Pensacola, Florida
Thursday December 14th 2017

Archives

Winners & Losers 4/14/16

Winners
Dr. Judy Bense
Navy Federal Credit Union presented the University of West Florida president with its inaugural ‘Partner of the Year’ award at its annual President’s Award ceremony. In March 2008, UWF and Navy Federal established an educational partnership, and over the last eight years, more than 1,100 credit union employees have been able to continue their education where they work.

Pensacola State College
The college has received $8 million in state funding toward the replacement of the 60-year-old Mary Ellison Baars Building on the Pensacola campus. The funds will facilitate the site preparation and engineering for a new 80,000 square-foot building that will house mathematics, computer science, cyber security, aviation maintenance, advanced manufacturing programs and other high-tech programs. It will play a key role in training students for jobs at VT Mobile Aerospace Engineering.

Baywoods Gully
The U.S. Department of Agriculture will award the City of Pensacola a $1.5 million Emergency Watershed Protection Program grant to complete work related to debris removal and erosion abatement within Baywoods Gully. The money comes in addition to the $1,179,000 that the USDA awarded to repair damage and improve erosion control measures in Carpenter Creek and Baywoods Gully. The work will minimize property owners’ exposure to hazardous conditions posed by slope failures that were caused by the April 2014 storm event.

Losers
Alan Grayson
Congressman Grayson, who is running in the Democratic primary to replace Sen. Marco Rubio, can’t shake an ethics investigation into his hedge fund. The Office of Congressional Ethics reported on April 5 that the issue merits “further review.” The complaint is that Grayson used his position as a sitting member of Congress to solicit investments into the fund, which would violate federal law and House rules. Grayson has said the allegations are politically motivated.
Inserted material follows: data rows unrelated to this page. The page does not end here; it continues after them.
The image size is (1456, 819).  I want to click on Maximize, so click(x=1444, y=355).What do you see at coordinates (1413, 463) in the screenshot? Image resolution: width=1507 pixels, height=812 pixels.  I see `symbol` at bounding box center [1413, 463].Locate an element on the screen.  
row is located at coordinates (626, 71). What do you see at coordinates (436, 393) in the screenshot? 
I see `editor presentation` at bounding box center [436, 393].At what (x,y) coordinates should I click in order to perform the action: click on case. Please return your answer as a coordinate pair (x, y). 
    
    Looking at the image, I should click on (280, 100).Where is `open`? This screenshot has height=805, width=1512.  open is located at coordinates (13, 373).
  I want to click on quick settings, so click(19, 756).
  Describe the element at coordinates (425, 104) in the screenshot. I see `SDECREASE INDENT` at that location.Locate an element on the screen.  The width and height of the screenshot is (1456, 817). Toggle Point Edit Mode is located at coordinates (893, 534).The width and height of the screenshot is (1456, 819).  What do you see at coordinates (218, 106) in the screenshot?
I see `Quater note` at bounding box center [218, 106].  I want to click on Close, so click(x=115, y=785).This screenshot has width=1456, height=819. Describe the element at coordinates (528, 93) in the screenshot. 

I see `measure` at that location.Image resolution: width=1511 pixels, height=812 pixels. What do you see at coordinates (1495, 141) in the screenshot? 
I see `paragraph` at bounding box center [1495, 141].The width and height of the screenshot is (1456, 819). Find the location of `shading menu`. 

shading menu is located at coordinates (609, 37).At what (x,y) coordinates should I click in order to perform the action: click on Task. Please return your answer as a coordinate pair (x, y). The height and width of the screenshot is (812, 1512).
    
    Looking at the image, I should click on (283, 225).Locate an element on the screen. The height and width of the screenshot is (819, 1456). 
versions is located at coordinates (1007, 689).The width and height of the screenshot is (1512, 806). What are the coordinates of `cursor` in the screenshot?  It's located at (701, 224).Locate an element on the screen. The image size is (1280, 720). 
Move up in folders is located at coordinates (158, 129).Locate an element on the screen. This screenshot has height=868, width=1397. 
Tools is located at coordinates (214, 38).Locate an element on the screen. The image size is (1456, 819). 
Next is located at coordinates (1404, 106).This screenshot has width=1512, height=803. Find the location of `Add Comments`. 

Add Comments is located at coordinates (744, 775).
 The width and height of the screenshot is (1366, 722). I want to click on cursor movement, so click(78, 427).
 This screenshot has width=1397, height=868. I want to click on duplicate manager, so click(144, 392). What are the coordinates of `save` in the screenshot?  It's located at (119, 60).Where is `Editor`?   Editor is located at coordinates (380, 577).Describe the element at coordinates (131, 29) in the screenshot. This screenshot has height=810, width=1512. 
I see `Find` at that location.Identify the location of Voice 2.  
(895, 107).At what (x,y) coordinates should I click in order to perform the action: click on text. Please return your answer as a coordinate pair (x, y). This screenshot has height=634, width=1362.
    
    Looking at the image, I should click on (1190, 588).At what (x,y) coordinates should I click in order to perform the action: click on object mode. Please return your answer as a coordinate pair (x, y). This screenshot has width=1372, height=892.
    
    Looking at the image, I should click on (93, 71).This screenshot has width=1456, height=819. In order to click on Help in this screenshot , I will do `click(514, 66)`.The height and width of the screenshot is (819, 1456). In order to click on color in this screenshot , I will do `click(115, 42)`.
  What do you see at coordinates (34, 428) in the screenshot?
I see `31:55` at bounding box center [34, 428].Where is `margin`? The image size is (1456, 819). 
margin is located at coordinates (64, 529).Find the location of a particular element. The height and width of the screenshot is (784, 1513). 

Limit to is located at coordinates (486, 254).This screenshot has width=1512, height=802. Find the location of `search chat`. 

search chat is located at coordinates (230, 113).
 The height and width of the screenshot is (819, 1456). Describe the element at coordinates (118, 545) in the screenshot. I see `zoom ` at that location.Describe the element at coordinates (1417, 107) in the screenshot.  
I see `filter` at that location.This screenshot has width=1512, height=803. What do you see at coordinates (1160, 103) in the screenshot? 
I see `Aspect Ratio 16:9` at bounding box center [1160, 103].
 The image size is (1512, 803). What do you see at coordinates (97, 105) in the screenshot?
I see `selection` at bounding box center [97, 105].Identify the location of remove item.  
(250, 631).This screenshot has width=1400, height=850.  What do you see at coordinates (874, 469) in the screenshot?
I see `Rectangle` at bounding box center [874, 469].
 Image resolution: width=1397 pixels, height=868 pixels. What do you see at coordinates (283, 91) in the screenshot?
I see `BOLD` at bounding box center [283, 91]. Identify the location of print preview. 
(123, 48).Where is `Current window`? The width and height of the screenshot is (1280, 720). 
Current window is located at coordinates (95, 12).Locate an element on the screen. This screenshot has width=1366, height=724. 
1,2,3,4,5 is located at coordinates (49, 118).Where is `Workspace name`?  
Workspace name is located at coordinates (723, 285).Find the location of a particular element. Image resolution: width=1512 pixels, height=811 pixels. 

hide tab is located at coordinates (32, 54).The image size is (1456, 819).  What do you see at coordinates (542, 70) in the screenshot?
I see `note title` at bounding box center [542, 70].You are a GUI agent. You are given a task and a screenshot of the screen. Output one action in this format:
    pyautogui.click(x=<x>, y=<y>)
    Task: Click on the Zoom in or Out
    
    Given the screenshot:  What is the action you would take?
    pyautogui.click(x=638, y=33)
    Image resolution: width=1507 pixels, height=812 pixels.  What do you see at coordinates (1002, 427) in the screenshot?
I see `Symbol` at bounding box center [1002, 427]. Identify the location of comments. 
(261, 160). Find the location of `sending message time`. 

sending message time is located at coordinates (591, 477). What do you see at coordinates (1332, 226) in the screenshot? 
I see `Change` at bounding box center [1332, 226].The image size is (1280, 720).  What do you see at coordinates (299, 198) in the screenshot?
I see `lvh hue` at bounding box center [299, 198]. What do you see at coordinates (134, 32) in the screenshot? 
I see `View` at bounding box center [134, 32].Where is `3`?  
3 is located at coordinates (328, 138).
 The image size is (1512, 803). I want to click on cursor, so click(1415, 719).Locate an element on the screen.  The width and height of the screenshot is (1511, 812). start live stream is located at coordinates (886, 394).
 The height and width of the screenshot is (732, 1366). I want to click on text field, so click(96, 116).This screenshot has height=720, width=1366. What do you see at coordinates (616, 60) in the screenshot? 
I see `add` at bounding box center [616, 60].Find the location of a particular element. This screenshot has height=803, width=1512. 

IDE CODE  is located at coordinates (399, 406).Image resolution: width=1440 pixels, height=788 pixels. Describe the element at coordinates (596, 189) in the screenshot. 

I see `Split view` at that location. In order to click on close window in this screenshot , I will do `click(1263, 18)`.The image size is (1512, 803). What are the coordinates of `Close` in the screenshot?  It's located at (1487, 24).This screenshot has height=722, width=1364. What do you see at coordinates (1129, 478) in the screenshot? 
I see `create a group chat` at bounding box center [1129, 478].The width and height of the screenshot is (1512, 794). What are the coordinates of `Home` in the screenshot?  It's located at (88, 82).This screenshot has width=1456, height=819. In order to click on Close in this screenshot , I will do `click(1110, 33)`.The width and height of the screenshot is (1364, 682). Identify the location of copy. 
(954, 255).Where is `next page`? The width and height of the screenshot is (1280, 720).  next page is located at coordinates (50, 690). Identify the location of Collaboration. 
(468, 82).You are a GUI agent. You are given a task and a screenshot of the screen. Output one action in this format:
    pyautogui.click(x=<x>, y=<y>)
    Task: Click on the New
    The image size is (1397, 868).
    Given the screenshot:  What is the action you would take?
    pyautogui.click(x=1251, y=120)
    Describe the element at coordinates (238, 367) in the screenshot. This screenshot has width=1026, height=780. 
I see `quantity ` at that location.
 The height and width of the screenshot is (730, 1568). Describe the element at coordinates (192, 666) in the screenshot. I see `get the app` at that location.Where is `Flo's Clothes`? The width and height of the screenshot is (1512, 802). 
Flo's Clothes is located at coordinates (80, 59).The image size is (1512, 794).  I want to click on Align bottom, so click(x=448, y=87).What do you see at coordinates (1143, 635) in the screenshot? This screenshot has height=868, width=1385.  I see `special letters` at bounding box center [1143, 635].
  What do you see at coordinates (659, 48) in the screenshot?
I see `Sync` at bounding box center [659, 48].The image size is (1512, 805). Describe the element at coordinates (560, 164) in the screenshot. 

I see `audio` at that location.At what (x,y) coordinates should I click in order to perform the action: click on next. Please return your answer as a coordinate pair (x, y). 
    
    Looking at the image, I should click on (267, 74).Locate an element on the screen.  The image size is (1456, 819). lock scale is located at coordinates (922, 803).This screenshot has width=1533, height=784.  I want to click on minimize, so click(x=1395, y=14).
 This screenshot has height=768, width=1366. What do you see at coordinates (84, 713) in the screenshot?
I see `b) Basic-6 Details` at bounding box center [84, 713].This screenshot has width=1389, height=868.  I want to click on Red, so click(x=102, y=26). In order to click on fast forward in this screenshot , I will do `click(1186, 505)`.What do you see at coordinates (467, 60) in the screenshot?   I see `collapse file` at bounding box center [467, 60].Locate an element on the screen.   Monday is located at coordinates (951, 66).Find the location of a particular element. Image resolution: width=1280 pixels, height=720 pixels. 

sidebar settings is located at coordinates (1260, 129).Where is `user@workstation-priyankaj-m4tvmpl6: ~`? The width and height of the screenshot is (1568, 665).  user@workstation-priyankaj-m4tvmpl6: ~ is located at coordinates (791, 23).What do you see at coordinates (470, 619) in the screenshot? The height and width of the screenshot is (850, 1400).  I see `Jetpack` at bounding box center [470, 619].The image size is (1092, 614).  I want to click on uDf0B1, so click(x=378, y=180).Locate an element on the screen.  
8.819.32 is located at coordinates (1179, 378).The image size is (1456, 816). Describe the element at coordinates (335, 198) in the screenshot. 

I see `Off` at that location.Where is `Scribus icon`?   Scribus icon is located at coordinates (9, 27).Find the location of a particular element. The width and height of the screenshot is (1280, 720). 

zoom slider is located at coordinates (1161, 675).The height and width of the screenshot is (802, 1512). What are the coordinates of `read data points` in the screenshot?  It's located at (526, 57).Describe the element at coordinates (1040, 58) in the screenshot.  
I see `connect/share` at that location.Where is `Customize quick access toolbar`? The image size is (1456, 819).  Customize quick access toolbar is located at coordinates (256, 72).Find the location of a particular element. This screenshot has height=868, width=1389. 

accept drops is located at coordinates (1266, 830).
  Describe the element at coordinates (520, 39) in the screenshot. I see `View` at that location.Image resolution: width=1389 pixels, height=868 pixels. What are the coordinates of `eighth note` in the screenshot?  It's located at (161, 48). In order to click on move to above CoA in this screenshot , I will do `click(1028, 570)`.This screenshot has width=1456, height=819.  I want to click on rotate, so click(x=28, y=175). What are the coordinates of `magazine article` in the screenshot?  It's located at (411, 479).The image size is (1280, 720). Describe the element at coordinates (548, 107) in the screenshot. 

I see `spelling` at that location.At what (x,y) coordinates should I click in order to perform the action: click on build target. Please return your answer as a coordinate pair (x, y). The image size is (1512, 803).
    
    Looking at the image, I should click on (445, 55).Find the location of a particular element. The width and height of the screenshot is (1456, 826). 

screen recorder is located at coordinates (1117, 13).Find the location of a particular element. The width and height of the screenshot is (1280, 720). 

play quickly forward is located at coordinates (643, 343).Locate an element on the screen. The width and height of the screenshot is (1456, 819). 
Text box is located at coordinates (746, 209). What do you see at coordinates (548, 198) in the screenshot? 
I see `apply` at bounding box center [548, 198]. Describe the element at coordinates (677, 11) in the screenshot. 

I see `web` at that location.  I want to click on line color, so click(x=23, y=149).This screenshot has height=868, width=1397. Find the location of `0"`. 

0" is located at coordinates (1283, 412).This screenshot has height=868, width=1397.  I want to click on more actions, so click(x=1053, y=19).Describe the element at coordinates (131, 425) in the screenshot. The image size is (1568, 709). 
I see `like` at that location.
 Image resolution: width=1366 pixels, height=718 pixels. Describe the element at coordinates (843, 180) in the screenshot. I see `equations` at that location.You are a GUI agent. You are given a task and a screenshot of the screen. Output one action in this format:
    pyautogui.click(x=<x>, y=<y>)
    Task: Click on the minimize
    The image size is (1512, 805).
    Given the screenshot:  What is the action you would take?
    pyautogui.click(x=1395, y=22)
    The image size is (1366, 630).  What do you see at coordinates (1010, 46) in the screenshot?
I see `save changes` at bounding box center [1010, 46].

Santa Rosa County Commission
Milton city leaders want desperately to keep the county courthouse in their downtown. The rest of the county? Not so much. In a 2014 non-binding referendum vote, 31,743 voters rejected the idea. However, three county commissioners are set on downtown Milton, because it got the fewest negative votes. That’s not actually a mandate for a project that could cost taxpayers as much as $50 million.

Pinellas County School District
The U.S. Department of Education announced last week that it has opened a civil rights investigation into whether the Pinellas County School District systematically discriminates against black children by denying them access to the quality teachers and courses necessary for them to be successful academically. The announcement was triggered by a yearlong investigation by the Tampa Bay Times that focused on five Pinellas County schools in predominately African-American neighborhoods that have declined dramatically since 2007.